▶ **Problem set**:
• A. Answer these questions from the news article on Turkey's 2018 public-servant hiring:
(i) In which town was Yıldırım speaking when he gave the new hiring figures?
(ii) What hiring number for 2018 had the Finance Minister announced in September?
(iii) How many academics would universities employ?
• B. Write the next few paragraphs of the news article on Turkey's 2018 public-servant hiring, continuing from its last quoted sentence.

▶ **Source extract**:
⟨

Turkey to hire 110,000 new public servants in 2018, says PM
ANKARA/KİLİS
Turkish Prime Minister Binali Yıldırım said on Dec. 24 that Turkey would employ an additional 110,000 public servants in 2018 including teachers, medical and religious personnel.
Speaking in the southern border town of Kilis, Yıldırım said that among the total, the government would hire an extra 36,000 medical personnel and 20,000 teachers.
The planned number was 74,000, the Finance Minister had said back in September.
“We will hire 74,000 public servants in 2018,” Finance Minister Naci Ağbal had said at a meeting to announce the government’s medium-term economic program.
Yıldırım, however, said on Dec. 24 that the government would hire an additional 36,000 medical personnel, 20,000 teachers and 10,900 to the Higher Education Credit and Dormitories Institution, while 15,000 to the Justice Ministry’s prison guarding section and 9,500 to the Directorate of Religious Affairs (Diyanet).
He also noted that 2,000 professionals would be employed by the Family and Social Policies Ministry and 4,000 academics and 7,000 medical staff by universities.
“In accordance with the needs of other administrative units, we will also hire an additional 6,000 personnel. Thus, we will hire 110,000 public servants in 2018,” Yıldırım said.

⟩

Stored records
⟨

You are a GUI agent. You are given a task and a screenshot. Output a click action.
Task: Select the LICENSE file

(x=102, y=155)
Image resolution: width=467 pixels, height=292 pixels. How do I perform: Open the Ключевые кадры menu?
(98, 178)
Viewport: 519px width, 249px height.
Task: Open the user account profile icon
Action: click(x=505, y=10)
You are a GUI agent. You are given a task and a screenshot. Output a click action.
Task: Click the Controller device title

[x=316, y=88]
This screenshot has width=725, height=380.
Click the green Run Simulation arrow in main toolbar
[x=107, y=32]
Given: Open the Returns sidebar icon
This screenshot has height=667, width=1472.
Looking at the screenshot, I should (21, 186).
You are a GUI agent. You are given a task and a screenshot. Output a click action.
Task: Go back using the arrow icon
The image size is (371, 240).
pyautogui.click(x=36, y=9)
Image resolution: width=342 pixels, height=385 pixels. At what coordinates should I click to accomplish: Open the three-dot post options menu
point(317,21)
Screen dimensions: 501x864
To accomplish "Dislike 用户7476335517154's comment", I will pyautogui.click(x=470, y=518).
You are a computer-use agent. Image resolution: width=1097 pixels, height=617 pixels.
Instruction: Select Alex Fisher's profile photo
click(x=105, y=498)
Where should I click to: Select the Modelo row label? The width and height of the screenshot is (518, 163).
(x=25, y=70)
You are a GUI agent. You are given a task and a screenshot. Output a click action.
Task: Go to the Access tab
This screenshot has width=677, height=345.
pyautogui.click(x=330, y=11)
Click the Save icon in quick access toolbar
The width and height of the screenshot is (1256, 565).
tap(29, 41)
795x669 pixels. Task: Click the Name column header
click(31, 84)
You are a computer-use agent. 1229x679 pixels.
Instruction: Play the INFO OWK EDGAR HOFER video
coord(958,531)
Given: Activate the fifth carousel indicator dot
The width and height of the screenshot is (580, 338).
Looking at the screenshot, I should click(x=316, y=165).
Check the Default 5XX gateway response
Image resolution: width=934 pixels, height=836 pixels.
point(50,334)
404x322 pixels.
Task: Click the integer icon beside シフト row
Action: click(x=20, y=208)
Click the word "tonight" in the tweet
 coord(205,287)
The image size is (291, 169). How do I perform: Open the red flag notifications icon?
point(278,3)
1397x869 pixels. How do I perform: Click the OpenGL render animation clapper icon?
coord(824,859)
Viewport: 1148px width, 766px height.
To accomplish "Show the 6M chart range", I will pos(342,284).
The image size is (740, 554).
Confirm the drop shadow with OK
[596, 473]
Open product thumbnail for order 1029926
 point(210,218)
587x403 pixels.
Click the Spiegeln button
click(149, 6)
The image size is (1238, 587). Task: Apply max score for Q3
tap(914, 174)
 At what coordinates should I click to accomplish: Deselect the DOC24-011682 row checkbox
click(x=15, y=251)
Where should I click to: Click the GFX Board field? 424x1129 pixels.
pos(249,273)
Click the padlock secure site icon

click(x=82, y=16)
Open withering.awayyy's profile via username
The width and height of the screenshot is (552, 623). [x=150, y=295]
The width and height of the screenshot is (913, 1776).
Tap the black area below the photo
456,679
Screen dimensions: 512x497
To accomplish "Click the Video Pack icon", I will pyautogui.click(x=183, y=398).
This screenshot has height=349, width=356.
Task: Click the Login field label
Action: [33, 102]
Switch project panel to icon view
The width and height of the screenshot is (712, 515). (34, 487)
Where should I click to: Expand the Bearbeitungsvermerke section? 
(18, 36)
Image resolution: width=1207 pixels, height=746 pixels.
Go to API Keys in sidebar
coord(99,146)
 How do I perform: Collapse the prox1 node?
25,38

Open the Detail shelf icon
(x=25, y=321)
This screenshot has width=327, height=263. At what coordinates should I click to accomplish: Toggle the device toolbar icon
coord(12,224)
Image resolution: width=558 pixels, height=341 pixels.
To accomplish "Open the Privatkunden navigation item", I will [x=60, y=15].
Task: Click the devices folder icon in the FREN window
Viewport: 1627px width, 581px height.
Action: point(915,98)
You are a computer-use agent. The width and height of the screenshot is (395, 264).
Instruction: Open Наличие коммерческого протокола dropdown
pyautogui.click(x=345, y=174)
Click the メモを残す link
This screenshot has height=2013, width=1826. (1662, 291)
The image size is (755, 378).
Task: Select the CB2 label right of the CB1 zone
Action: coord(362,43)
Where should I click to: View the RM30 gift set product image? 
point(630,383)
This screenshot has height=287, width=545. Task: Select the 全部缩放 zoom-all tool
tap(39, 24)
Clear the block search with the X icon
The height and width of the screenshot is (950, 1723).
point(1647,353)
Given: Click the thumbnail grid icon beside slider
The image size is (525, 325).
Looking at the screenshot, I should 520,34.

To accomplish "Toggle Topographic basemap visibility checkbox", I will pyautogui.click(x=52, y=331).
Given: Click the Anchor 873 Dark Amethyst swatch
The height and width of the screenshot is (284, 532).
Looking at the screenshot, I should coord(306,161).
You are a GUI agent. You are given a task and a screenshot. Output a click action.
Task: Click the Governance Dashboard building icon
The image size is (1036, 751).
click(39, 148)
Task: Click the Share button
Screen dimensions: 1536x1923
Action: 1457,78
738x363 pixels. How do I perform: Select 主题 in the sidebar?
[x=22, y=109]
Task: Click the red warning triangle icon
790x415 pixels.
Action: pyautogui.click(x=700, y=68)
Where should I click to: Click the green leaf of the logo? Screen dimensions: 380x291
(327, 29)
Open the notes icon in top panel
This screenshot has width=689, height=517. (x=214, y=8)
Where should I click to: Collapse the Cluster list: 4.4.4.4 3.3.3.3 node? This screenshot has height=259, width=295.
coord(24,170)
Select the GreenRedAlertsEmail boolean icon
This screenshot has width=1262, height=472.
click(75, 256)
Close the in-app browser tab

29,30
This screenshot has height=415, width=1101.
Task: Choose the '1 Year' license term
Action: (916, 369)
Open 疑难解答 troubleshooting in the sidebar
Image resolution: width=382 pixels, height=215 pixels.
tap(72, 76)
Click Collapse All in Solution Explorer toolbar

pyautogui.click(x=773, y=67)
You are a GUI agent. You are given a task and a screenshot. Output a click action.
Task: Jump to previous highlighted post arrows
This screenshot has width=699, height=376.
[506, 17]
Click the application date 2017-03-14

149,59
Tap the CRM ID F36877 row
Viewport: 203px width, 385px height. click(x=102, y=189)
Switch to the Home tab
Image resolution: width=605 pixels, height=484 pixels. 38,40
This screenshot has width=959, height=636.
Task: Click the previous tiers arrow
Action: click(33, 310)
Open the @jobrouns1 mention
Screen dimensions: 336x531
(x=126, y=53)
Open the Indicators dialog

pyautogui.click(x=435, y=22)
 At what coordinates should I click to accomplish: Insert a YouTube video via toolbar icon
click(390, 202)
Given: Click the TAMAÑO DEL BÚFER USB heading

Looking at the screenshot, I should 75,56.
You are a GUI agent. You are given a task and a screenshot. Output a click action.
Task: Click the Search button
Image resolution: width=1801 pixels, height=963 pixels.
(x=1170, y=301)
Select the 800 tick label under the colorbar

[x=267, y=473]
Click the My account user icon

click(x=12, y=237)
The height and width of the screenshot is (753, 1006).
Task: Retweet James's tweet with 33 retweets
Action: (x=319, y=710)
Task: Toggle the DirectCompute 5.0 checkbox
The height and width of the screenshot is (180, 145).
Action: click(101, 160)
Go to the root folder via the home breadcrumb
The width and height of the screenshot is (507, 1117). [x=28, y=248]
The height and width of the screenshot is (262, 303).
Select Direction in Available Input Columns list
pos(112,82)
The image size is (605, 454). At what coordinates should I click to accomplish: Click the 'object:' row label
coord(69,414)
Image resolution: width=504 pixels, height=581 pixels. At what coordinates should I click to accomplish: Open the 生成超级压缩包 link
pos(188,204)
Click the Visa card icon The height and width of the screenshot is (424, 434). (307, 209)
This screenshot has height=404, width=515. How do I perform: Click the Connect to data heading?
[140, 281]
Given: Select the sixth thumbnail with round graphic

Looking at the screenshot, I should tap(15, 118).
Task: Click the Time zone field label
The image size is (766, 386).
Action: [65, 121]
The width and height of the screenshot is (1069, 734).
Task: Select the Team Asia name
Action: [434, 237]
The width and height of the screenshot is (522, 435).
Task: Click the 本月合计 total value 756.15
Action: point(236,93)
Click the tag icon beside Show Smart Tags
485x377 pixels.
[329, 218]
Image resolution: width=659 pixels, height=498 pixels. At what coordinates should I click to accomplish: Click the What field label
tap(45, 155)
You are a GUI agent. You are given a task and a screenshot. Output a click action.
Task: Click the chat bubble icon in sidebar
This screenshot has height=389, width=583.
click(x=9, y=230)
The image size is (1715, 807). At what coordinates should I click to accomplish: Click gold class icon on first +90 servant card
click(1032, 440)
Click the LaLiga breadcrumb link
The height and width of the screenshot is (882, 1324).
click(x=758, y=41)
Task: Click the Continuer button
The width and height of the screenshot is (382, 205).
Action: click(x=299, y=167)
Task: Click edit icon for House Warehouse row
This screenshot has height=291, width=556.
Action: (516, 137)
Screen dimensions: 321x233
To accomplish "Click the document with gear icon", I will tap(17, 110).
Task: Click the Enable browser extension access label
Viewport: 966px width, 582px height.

⟩

▶ **Responses in order**:
• A.
(i) Kilis, in the south, on the border
(ii) 74,000 public servants
(iii) 4,000

• B.
According to a new decree released on Dec. 24, thousands of subcontracted workers will be able to apply as permanent workers for the position they are currently employed in if they have been working as of Dec. 4.
They will then take written and/or oral exams to determine their qualifications. Successful candidates will sign a permanent labor contract within the next 90 days.
Some 450,000 Turkish subcontracted workers in the public sector will be offered permanent staff positions as part of the new plan, Labor Minister Jülide Sarıeroğlu announced on Dec. 24.
She added that intermediaries would be abolished for some 400,000 subcontracted workers at municipalities.
It was unclear whether the number of planned public servants announced by Yıldırım would cover some of these subcontracted workers.